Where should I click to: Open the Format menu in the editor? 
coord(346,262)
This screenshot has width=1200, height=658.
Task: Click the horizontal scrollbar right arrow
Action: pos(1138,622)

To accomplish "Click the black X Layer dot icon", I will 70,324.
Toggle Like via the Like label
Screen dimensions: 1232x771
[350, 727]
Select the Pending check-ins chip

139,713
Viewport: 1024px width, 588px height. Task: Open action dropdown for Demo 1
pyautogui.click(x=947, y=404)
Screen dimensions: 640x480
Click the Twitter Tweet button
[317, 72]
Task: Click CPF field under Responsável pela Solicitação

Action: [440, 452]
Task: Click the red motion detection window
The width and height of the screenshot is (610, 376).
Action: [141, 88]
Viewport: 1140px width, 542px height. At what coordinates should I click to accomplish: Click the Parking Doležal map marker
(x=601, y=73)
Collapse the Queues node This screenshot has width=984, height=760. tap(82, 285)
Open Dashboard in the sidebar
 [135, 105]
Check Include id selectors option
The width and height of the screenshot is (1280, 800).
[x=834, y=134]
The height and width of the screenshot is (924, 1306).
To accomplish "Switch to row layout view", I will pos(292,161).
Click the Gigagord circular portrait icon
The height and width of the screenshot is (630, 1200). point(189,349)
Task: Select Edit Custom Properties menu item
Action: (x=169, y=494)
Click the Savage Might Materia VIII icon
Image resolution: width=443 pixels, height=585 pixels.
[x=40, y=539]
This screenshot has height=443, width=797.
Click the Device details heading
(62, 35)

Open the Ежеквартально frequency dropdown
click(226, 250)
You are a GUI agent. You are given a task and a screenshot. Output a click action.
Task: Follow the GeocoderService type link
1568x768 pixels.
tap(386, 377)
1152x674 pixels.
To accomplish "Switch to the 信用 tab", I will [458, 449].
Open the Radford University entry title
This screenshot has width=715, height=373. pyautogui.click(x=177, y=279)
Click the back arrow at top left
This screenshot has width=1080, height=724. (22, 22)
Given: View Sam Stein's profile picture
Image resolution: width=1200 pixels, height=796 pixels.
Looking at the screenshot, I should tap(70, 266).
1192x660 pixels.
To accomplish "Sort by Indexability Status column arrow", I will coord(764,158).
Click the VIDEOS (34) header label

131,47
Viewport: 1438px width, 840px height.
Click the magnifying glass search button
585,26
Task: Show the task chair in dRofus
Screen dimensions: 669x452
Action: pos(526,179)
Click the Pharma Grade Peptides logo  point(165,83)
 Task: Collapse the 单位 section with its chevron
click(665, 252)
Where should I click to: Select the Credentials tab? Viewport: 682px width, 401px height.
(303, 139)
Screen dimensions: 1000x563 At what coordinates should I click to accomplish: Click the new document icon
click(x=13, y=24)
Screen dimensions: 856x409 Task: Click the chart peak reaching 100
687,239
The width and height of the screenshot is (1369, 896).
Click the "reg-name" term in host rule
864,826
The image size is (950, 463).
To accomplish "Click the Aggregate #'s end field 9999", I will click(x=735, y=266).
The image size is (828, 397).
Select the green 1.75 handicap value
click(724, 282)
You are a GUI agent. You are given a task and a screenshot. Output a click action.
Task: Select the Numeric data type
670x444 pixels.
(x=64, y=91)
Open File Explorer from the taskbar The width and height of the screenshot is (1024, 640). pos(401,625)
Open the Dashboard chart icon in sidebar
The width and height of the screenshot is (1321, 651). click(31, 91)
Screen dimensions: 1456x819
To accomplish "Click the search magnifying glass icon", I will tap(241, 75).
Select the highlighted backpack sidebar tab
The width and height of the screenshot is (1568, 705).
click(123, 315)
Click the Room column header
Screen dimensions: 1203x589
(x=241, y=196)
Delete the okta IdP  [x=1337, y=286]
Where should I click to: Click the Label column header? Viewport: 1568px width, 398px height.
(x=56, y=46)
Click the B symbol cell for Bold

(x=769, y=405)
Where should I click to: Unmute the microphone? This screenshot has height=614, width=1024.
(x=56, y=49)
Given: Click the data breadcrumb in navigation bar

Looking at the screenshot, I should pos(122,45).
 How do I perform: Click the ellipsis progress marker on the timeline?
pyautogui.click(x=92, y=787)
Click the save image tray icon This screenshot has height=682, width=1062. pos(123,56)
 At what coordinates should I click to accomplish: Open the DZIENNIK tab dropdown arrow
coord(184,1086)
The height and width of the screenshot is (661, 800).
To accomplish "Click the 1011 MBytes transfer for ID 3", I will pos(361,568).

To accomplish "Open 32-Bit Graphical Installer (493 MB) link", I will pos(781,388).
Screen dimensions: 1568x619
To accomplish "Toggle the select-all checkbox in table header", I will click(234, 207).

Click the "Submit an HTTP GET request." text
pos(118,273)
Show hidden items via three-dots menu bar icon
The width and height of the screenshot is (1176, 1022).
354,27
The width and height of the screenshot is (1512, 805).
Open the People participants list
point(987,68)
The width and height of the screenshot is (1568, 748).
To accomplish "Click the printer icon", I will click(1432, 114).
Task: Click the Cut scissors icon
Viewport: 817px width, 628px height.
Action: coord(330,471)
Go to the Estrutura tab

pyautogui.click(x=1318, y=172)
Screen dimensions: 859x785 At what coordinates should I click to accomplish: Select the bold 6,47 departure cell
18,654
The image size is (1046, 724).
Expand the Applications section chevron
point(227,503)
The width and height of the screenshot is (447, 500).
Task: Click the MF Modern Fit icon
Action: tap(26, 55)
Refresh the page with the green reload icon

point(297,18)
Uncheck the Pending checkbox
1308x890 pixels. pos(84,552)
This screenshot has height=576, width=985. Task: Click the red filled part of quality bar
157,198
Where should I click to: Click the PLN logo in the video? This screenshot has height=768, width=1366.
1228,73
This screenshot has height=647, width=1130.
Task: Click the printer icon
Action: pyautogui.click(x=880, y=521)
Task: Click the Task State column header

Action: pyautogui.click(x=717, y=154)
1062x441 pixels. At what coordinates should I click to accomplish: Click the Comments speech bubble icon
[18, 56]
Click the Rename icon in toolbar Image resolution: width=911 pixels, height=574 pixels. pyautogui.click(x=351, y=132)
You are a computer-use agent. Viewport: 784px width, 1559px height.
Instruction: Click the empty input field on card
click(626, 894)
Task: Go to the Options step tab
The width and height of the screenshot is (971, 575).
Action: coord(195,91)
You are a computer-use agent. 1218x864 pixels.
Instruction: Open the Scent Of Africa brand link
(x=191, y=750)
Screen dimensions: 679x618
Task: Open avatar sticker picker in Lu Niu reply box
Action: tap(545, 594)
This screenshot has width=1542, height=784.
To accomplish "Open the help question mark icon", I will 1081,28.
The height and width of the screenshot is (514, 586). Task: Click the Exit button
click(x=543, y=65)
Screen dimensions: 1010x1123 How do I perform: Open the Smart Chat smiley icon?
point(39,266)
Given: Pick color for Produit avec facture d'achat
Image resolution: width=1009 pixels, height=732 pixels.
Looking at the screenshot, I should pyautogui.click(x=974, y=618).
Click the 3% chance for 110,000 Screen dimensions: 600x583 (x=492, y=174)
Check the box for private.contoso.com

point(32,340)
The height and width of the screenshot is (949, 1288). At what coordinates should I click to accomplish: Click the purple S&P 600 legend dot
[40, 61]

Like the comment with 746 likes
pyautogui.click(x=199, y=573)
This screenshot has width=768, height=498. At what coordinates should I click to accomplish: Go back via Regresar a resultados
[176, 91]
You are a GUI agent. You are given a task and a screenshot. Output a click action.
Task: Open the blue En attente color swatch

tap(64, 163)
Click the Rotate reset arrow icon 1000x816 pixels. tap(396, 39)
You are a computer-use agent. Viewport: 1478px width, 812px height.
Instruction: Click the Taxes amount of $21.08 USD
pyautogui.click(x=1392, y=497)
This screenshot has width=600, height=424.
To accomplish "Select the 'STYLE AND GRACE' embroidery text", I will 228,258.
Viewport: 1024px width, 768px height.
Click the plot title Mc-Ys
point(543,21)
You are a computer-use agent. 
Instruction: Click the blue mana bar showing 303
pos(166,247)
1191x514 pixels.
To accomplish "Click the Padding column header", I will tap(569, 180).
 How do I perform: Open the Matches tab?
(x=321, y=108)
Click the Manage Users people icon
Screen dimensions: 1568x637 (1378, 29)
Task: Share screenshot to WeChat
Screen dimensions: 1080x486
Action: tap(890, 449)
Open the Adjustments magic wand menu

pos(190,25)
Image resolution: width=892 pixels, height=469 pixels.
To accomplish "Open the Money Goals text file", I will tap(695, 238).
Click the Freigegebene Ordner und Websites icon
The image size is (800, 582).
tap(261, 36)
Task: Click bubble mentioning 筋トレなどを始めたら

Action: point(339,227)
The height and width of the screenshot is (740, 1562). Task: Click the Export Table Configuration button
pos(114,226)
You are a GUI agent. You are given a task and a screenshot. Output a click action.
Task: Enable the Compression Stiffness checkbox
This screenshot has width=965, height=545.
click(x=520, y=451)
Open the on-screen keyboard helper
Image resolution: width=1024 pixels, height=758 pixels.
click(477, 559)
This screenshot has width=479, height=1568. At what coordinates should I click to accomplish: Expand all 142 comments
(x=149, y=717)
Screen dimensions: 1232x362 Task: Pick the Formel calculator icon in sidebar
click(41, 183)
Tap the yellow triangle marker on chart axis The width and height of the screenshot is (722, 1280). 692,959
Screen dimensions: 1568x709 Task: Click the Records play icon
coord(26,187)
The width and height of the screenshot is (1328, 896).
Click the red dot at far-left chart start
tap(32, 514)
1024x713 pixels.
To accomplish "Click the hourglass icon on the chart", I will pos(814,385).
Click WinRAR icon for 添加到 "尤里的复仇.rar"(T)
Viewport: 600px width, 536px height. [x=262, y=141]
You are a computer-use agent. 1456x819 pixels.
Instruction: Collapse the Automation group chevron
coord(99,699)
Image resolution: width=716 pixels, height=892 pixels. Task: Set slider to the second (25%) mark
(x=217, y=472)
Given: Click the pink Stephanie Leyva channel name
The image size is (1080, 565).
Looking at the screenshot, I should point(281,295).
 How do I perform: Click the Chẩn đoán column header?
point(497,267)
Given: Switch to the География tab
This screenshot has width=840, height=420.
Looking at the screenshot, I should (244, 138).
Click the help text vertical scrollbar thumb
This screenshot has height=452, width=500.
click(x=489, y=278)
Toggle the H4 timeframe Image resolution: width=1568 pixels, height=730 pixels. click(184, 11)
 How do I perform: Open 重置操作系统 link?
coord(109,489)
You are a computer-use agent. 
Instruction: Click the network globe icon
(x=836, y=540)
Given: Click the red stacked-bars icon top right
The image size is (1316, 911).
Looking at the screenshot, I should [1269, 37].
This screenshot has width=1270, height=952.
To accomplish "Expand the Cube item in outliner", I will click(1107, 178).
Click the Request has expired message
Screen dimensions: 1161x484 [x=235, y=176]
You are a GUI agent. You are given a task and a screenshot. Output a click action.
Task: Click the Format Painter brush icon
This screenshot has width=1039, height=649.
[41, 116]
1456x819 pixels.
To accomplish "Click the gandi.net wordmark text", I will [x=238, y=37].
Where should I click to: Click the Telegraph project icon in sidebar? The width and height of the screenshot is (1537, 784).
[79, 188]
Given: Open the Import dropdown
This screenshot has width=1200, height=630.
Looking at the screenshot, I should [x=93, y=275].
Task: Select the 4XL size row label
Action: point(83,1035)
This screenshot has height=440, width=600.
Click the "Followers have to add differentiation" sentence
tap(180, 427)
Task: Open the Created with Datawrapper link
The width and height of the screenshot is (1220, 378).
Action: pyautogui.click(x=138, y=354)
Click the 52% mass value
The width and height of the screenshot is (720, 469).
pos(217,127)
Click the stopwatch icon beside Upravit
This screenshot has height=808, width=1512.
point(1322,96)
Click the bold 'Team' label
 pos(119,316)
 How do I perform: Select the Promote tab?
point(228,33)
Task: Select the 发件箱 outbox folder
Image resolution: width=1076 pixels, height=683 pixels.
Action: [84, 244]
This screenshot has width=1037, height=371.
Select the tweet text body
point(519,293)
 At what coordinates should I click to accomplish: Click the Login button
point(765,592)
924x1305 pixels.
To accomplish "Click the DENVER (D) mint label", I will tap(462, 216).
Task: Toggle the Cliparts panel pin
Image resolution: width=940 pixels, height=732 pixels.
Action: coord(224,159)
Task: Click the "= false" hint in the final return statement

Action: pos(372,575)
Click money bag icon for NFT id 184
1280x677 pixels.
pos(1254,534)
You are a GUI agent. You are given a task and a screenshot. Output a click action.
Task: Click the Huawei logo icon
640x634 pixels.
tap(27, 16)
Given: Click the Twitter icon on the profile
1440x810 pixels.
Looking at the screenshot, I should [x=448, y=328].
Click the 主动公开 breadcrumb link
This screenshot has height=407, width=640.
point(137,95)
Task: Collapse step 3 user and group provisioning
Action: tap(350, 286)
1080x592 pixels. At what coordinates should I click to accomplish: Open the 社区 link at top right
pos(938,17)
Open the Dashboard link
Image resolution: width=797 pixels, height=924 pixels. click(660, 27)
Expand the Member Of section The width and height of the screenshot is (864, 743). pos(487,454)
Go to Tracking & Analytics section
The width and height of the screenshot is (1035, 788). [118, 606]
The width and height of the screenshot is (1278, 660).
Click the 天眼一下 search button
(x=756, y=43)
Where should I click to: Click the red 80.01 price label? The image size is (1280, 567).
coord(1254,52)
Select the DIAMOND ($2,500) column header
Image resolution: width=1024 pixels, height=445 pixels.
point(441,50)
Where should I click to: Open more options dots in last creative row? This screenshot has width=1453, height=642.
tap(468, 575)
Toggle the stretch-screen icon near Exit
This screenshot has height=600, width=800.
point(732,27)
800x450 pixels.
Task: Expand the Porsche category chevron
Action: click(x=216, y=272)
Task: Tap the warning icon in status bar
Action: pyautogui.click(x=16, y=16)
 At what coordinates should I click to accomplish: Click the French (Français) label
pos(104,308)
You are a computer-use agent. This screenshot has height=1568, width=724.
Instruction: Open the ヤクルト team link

**EXERCISE OBJECTIVE**
Where does the string "type" appear in the records above? Return every line that holds it.

**RESPONSE AREA**
Task: Follow the GeocoderService type link
Task: Select the Numeric data type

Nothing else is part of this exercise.